La investigación sobre una organización dedicada al tráfico y la venta de estupefacientes entre Salta y Santiago del Estero llegó a su punto final con la detención de su presunto jefe. El operativo estuvo a cargo de Gendarmería Nacional y contó con la intervención del fiscal federal Eduardo Villalba.
La pesquisa permitió reconstruir el funcionamiento de una estructura que trasladaba cocaína desde el norte salteño hacia distintos puntos de Santiago del Estero, donde la droga ingresaba al circuito de comercialización minorista.
El principal sospechoso fue identificado en la causa con las iniciales A.N.. Según la investigación, mantuvo un perfil reservado y cambió de domicilio en al menos cinco oportunidades para evitar su localización.
Su último destino fue una propiedad rural de San José de Metán, ubicada a unos 130 kilómetros de la ciudad de Salta. Allí, sin embargo, quedó expuesto ante una maniobra de infiltración que resultó clave para el avance de la causa.
El circuito de la droga
De acuerdo con la reconstrucción judicial, el abastecimiento de cocaína tenía uno de sus puntos de origen en San Ramón de la Nueva Orán. La sustancia llegaba a la organización a través de un ciudadano peruano conocido como «El Chino».
Luego, la droga era trasladada hacia la capital salteña.
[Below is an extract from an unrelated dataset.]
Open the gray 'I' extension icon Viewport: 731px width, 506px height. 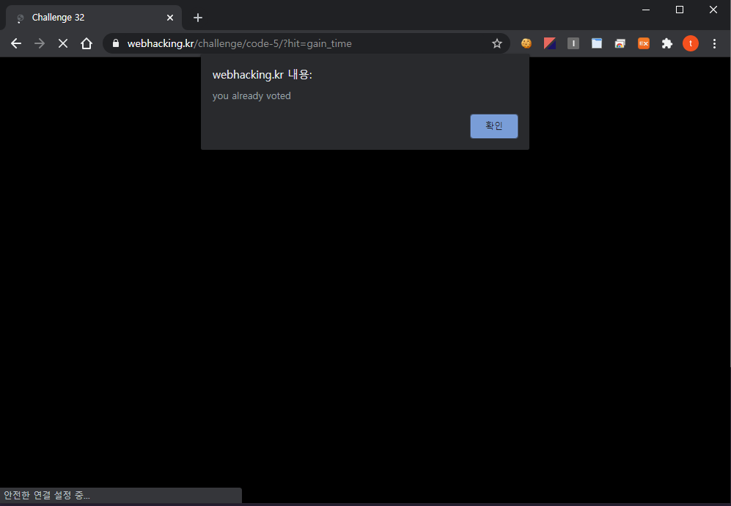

Desde allí partían nuevas remesas hacia Santiago del Estero, donde la estructura contaba con puntos destinados a la distribución y venta.
Para seguir los movimientos de los sospechosos, los investigadores utilizaron intervenciones telefónicas, cruces de información y registros de cámaras de seguridad. Esos elementos permitieron establecer conexiones, desplazamientos y domicilios vinculados con la organización.
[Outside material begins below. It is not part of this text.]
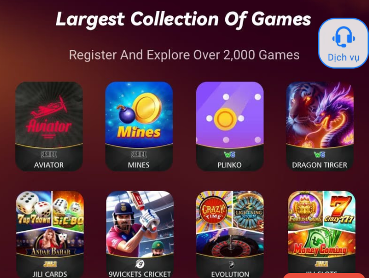Click the Money Coming slot artwork
This screenshot has height=278, width=369.
[322, 242]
La infiltración que terminó con la captura
La detención de A.N. se produjo después de una situación inesperada para el presunto líder de la banda.
El sospechoso necesitaba realizar trabajos en el terreno de la finca que utilizaba como refugio. Para esa tarea contrató a dos hombres, con el objetivo de limpiar el predio y habilitar un acceso hasta la vivienda.
Los supuestos trabajadores rurales eran efectivos de Gendarmería Nacional que cumplían una misión encubierta.
La presencia de los agentes permitió confirmar que A.N. se encontraba en el lugar. Con esa información, el fiscal Villalba ordenó una serie de medidas judiciales.
Gendarmería realizó cuatro allanamientos simultáneos en inmuebles relacionados con la organización. El operativo terminó con la detención del principal investigado y el secuestro de documentación considerada relevante para la causa.
La caída del sospechoso puso fin a una investigación que permitió seguir una ruta de cocaína desde Orán, con paso por Salta Capital y destino final en Santiago del Estero, además de identificar la estructura que sostenía la distribución.